**You’ll note that we have renamed the “Financial Reform Newsletter” and in the future will be posting it mid-week.**
High-frequency trading firms launch lobbying effort. Four leading high-frequency trading firms this week formed a new trade group to lobby Congress on behalf of the unregulated “Wild West” of the financial markets. Unfortunately, too much HFT prioritizes profits over stability and fairness of the financial markets, destroying investor and public confidence while engaging in predatory conduct. Joining 30 or so other Wall Street financial industry lobbying groups already in DC, the new lobby shop says it’s going to work to change perceptions in Washington after lots of high-profile HFT-related trading debacles and controversies. But, too much of HFT doesn’t just have a “perception” problem – it has lots of real problems and creates lots of problems for markets and investors, as detailed in this blog post by Themis Trading, the leader in debunking HFT industry arguments and lobbying with facts and research.

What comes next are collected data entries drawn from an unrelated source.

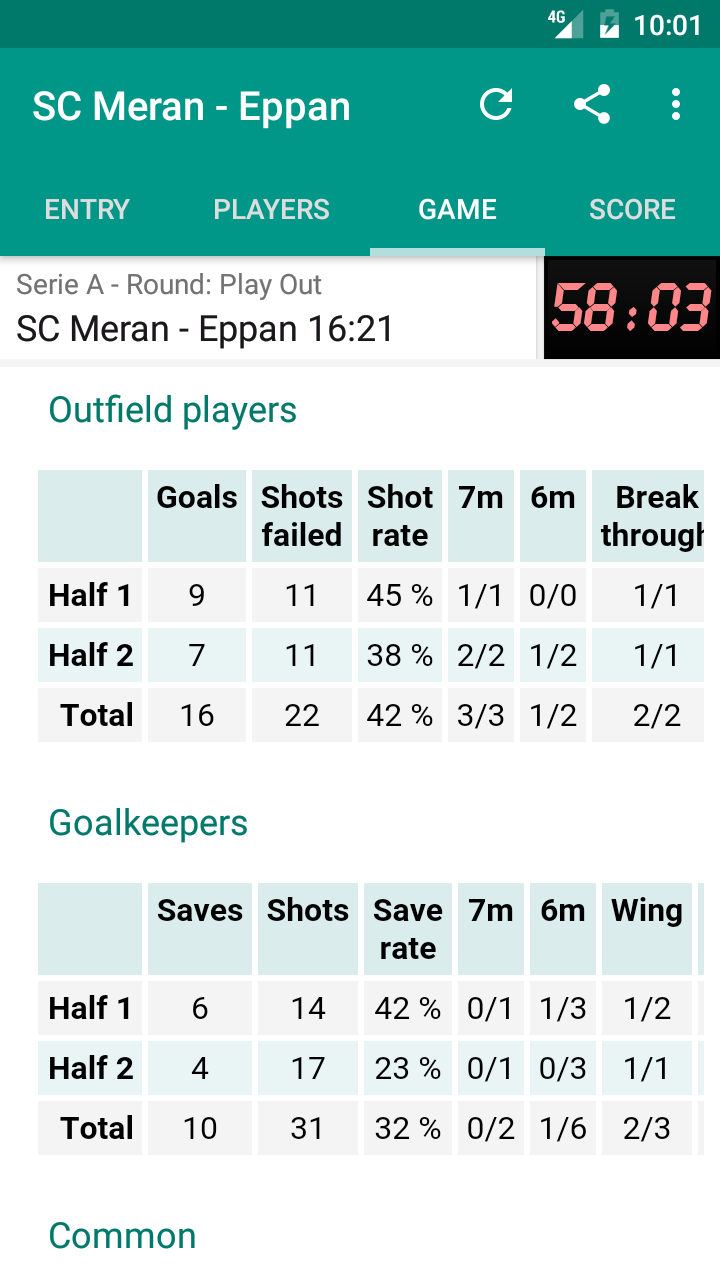This screenshot has height=1280, width=720.
Task: Open the overflow menu icon
Action: [x=675, y=104]
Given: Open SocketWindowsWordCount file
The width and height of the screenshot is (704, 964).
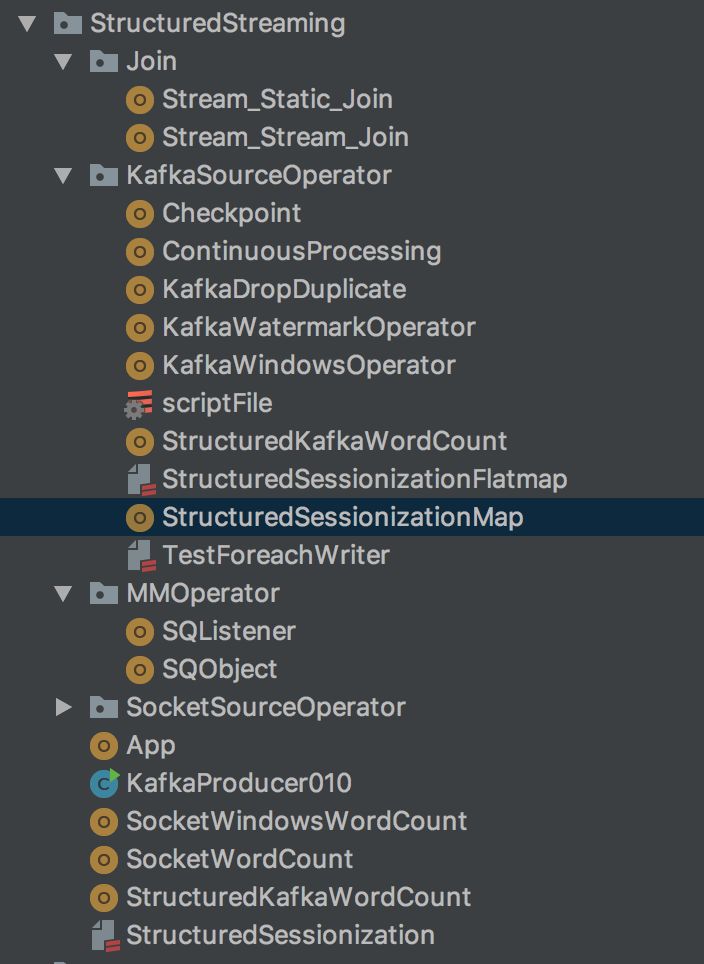Looking at the screenshot, I should point(296,821).
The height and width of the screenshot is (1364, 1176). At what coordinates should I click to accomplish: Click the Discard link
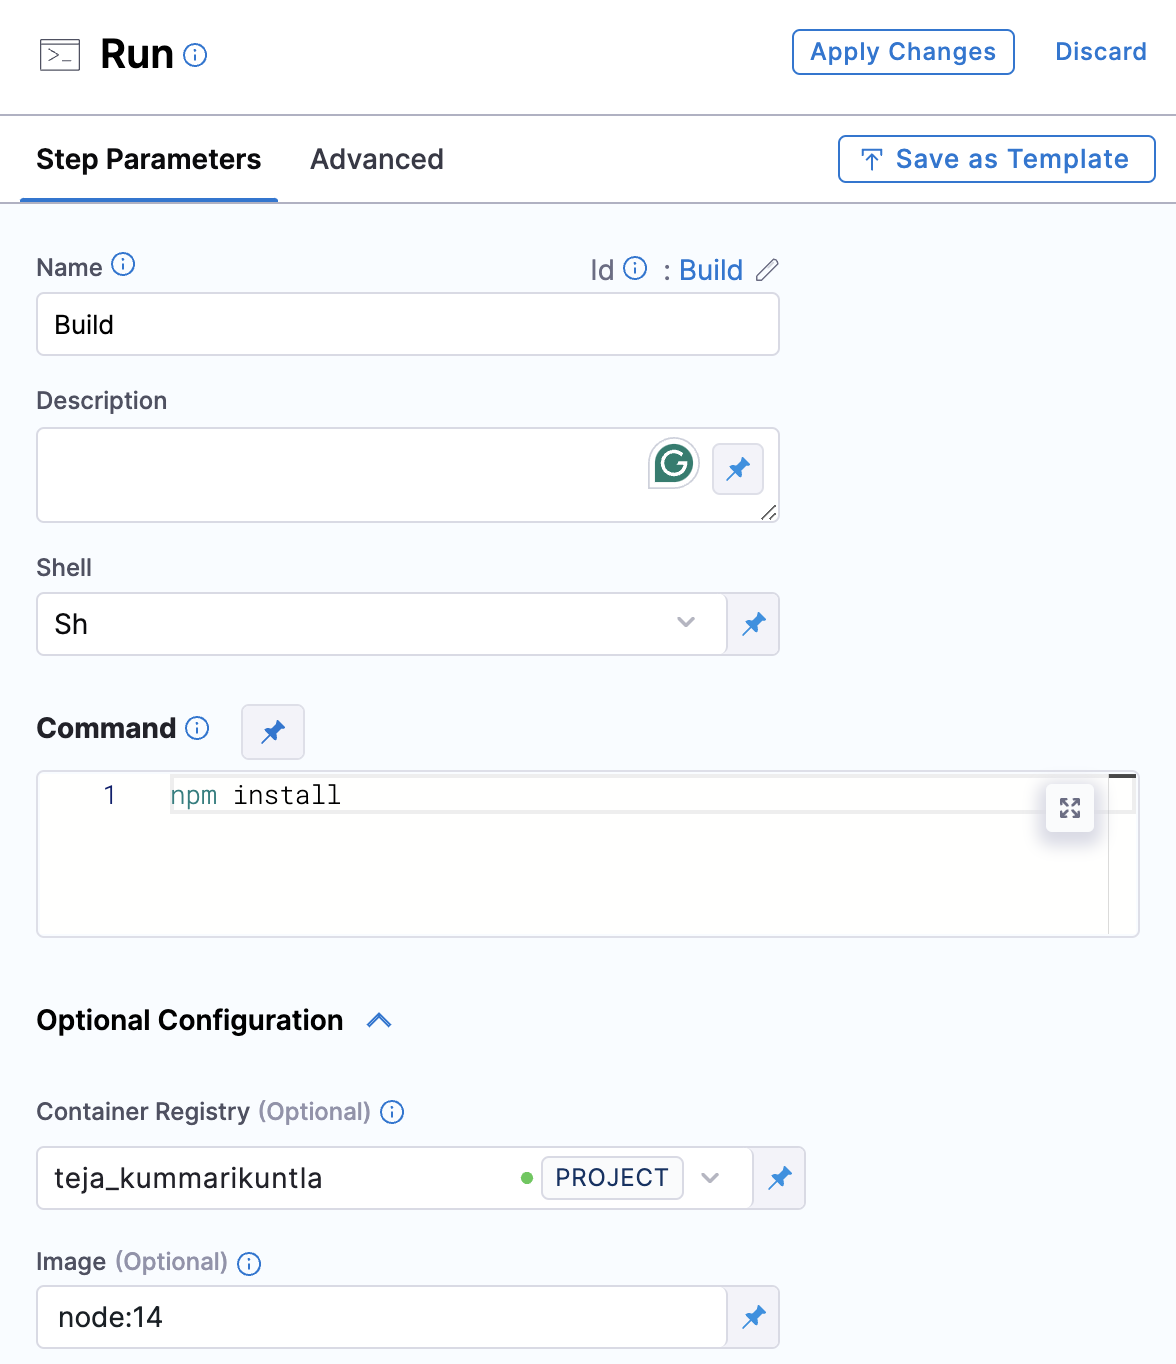click(x=1101, y=52)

Financial reform champion Gary Gensler departs CFTC. Last week marked the end of Gary Gensler’s tenure as Chairman of the CFTC. A champion of financial reform, Chairman Gensler’s legacy will be standing up to powerful and well-connected Wall Street interests and passing much-needed regulation of the U.S. and cross-border derivatives markets. Former TARP chief Timothy Massad, who’s expected to succeed Mr. Gensler as Chairman, will join the CFTC at a critical juncture for financial reform. As Better Markets President and CEO Dennis Kelleher told the New York Times, “There’s no question Wall Street sees an opening to roll back reform. But Massad is no fool; he knows he’s going to be judged by the very high standards set by Gary Gensler.”